Ms Willis says the case highlights the need for "root and branch" reform.
"The law has let these women down. All of us should be horrified by Lavinia's story and have absolute admiration for her bravery in coming forward. We shouldn't rest until circumstances like hers never happen to anyone else ever again."
Dr Burgin agreed.
"He had a woman (Lavinia) come to him (in 2017) and express that she felt violated by his actions," she said.
"The fact he offended against another woman in a matter of months shows that this wasn't a misunderstanding: it's a pattern of behaviour."
LAVINIA DISCOVERS SHE COULD FACE JAIL TIME FOR REVEALING HER NAME
By late last year, Lavinia had been diagnosed with anxiety, depression and PTSD. The unsatisfying verdict had exacerbated her existing trauma, and as time wore on, she was becoming increasingly despondent.
Troubled further by the possibility that the man might reoffend, Lavinia contacted the media hoping to at least be able to tell her side of the story and - if nothing else - raise awareness about the impacts of the criminal justice system on sexual assault complainants.
But in yet another cruel twist, Lavinia learned that even though the now-convicted sex offender would not see the inside of a jail cell, she potentially could.
Under Northern Territory legislation, Lavinia learned, it was a crime for media to publish the identities of sexual assault survivors, even in cases where those survivors consented to be named.
Anyone found guilty of breaking the law could face up to six months in jail, including Lavinia herself.
Lawyers advised that the gag-laws also applied even though Lavinia was living in another state.
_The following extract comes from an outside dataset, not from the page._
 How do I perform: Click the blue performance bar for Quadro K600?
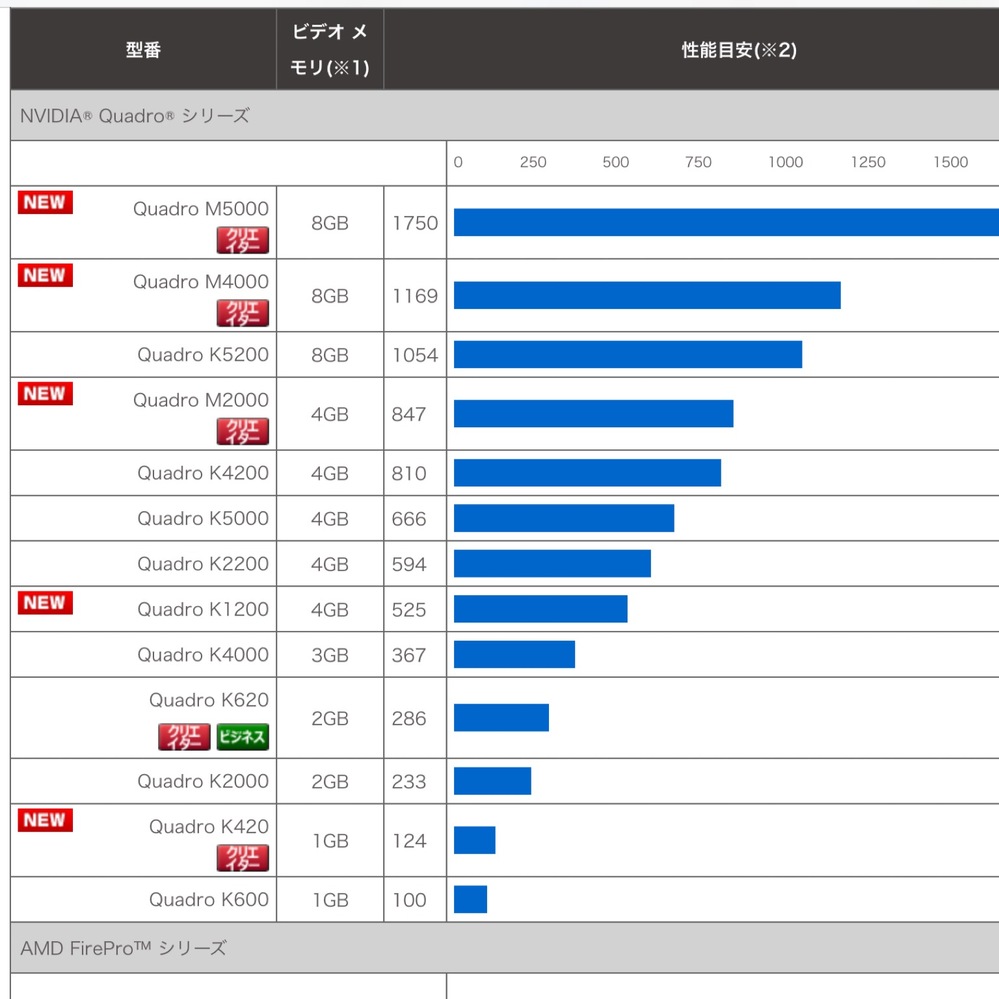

Suddenly she realised that the same system which had failed her, was now also silencing her.
"I felt like I was being treated like I was a criminal" Lavinia said. "Women should be allowed to speak publicly if they want to."
The gag-law also meant that Lavinia was unable to speak openly about her criticisms of the system and the reasons she believes the soldier wasn't initially charged.
"The principle of open justice is paramount in Australia," Dr Burgin said.
"One impact of legally silencing survivors is that the law prevents the public from hearing about the experience of survivors during the process of justice itself. It means we're not holding the legal system to account. This is the antithesis of that principle."
LAVINIA BECOMES FIRST PERSON TO SPEAK OUT UNDER NEW LAWS
In response, in 2019, Lavinia joined the #LetHerSpeak campaign to amend the NT's archaic sexual assault victim gag-laws. The campaign was first formed in 2018 by End Rape On Campus Australia, Marque Lawyers and News Corp.
In April this year, it had its first major win, with Tasmania overturning similar sexual assault victim gag-laws.
As of today, the NT has also officially changed their own gag-laws to allow survivors to self-identify in media provided they are over 18, consent to be named in writing, and meet various other criteria.
"For me it is important to be named because it gives you strength," says Lavinia, who has now become the first person to speak out under the new laws.
"We should not accept injustice. I want to focus on helping women and on the criminal justice system because there's a lot of work that needs to be done."
Lavinia has now moved city and returned to study. She has recently completed her first year studying criminology and law.
"I just hope it helps someone else and encourages them to not feel afraid, even when you feel alone or like the world is against you."